Cink was 144th in the FedExCup and 300th on the planet after he missed the slice at the Wyndham Championship to end last season. He made a couple of gear changes, turned out to be more productive, and with Driessen acquired such a lot of solidarity and portability he started to embrace a totally different style of play.

“I was able to really kind of change my game into a little bit more of a power game,” he said.

Yet, no place was the change to Cink’s group more obvious than with the person conveying his sack as he won the season-opening Fortinet Open in Napa the previous fall — his first success in more than 11 years.

“He and I have always just been on the same wavelength,” Cink said of his son. “We’re kind of from the same DNA, and I mean literally like we are the same person. We think about things – we think about jokes, we notice the same funny stuff, we just pick up on the same kind of little details about things in our immediate surroundings.”

In spite of all that their course of action should be brief; Reagan, 23, is a recently stamped Georgia Tech graduate (modern designing) who has been working in the flight tasks office for Delta Airlines. He’s a scratch handicap and has his own life to lead.

“The traveling and living in a circus out here like I’ve done for my whole adult life is made tolerable by being a player,” Cink said at the Sanderson Farms Championship last fall, when he and Reagan agreed that it would take a top-five finish for them to keep going (Cink finished T12). “If you’re playing, you’re kind of the top level of the wedding cake out here.”

Cink returned to his fundamental caddie, Kip Henley, and opened with scores of 67-63 at the Shriners Hospitals for Children Open in Las Vegas. “I was like, it doesn’t matter who caddies for me right now, I’m just killing it!” Cink said Sunday with a laugh. Then he shot 70-81 on the weekend.

He rejoined with Reagan at the Bermuda Championship, yet not for clear reasons. Cink said Bermuda would have been difficult to get to and allowed Henley the week off — and afterward completed T4 with his child back on the sack. Stewart and Reagan presently seemed like too great a group to separate.

“Our flight out of Bermuda was on Monday afternoon at like 3 p.m. because there weren’t any flights at the time because of COVID, so we had a long time to sit around the hotel room,” said Cink, the second oldest Heritage winner (Hale Irwin, 48). “Lisa was there, Reagan was there, and that Monday in the morning while we were waiting for our flight, we had a big team pow wow.”

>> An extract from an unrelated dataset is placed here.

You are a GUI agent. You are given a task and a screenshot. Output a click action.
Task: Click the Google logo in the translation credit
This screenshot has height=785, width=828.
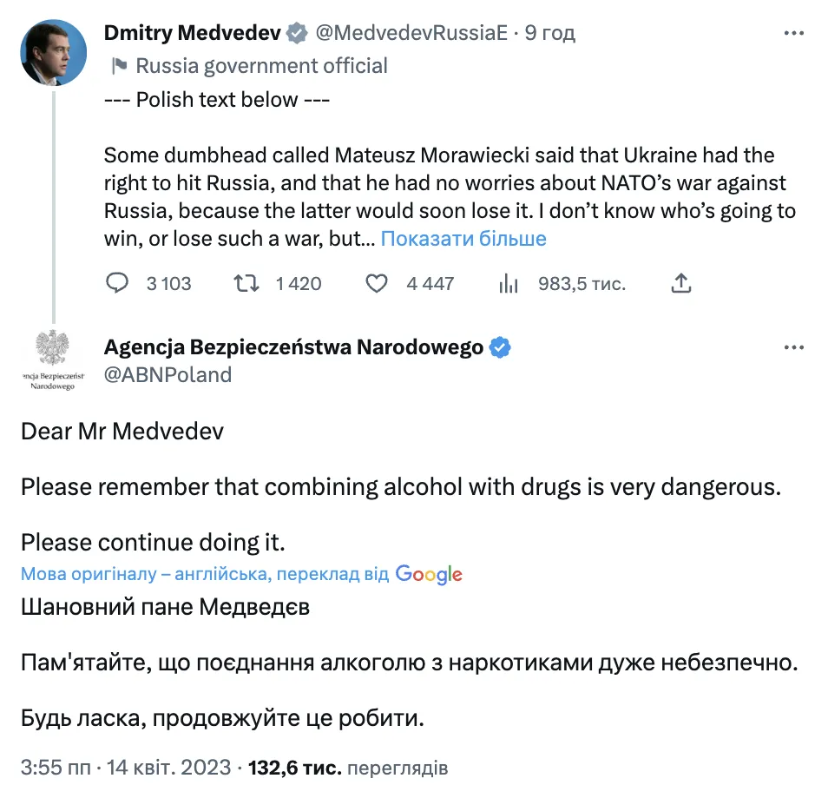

Cink disclosed to Reagan he needed him on the pack at the Masters. At that point he reexamined.

“I said, ‘You know what, come to think of it, how would you just like to caddie for this season?’” Cink said. “He said, ‘I’m so glad you asked.’”

Reagan should begin work in two days yet called his group. Stewart, however, went directly to the top, ringing Delta CEO Ed Bastian — a companion, it just so happens.

“I didn’t ask Ed to do anything,” Cink said. “I just said, ‘Ed, if you were me, what do you think you would do?’ And he’s got grown daughters and I’ve got sons, and he said, ‘Stewart, this is the opportunity of a lifetime.’ I don’t think Ed would mind me quoting him. He said, ‘We love Reagan. We think Reagan is going to work at Delta for 40 years.

“We don’t think holding up one more year will sting, so allow him to assist.'”

Reagan, who is locked in to be hitched July 31st, will assist for his father through the FedExCup Playoffs. “And afterward I’ll be back on the caddie showcase or possibly resign,” Stewart said with a chuckle.

Not that anybody would let him. The best rebound story of this season simply continues to improve.